Saved data entries
- - -
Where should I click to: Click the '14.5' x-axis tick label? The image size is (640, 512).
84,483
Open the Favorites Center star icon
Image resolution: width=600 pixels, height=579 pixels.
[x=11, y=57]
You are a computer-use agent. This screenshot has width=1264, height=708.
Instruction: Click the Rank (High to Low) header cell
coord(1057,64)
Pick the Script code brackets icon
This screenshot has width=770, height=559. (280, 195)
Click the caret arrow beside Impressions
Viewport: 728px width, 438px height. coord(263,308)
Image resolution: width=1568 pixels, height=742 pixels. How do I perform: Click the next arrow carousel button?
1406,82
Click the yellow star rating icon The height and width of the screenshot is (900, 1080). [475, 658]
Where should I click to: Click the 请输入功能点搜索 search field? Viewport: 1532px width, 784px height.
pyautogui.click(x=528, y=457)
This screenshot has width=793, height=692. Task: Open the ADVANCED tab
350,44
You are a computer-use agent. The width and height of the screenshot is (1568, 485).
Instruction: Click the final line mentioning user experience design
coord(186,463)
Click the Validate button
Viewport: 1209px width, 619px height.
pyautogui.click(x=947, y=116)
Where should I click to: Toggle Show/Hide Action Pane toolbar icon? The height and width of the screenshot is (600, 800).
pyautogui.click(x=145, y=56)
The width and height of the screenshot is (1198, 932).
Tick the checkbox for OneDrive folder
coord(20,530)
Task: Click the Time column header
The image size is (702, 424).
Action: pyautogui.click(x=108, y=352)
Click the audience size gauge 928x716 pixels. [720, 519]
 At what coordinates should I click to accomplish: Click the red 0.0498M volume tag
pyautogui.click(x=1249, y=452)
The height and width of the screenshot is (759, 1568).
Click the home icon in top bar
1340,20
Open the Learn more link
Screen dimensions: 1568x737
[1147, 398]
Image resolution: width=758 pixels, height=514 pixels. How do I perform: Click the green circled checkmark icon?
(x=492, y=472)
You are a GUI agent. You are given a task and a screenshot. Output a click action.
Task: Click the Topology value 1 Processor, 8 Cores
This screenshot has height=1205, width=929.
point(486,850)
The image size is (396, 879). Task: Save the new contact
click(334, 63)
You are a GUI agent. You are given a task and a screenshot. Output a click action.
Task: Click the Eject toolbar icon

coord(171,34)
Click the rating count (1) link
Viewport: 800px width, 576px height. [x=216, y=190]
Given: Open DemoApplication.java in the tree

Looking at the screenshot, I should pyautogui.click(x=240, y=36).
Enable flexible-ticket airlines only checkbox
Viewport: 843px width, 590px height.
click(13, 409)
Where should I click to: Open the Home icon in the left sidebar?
- - -
→ **WHAT THE TASK REQUIRES**:
Among the entries above, determine how many lines hold the string "agent" and report that number alone.

→ **RESULT OF THIS TASK**:
4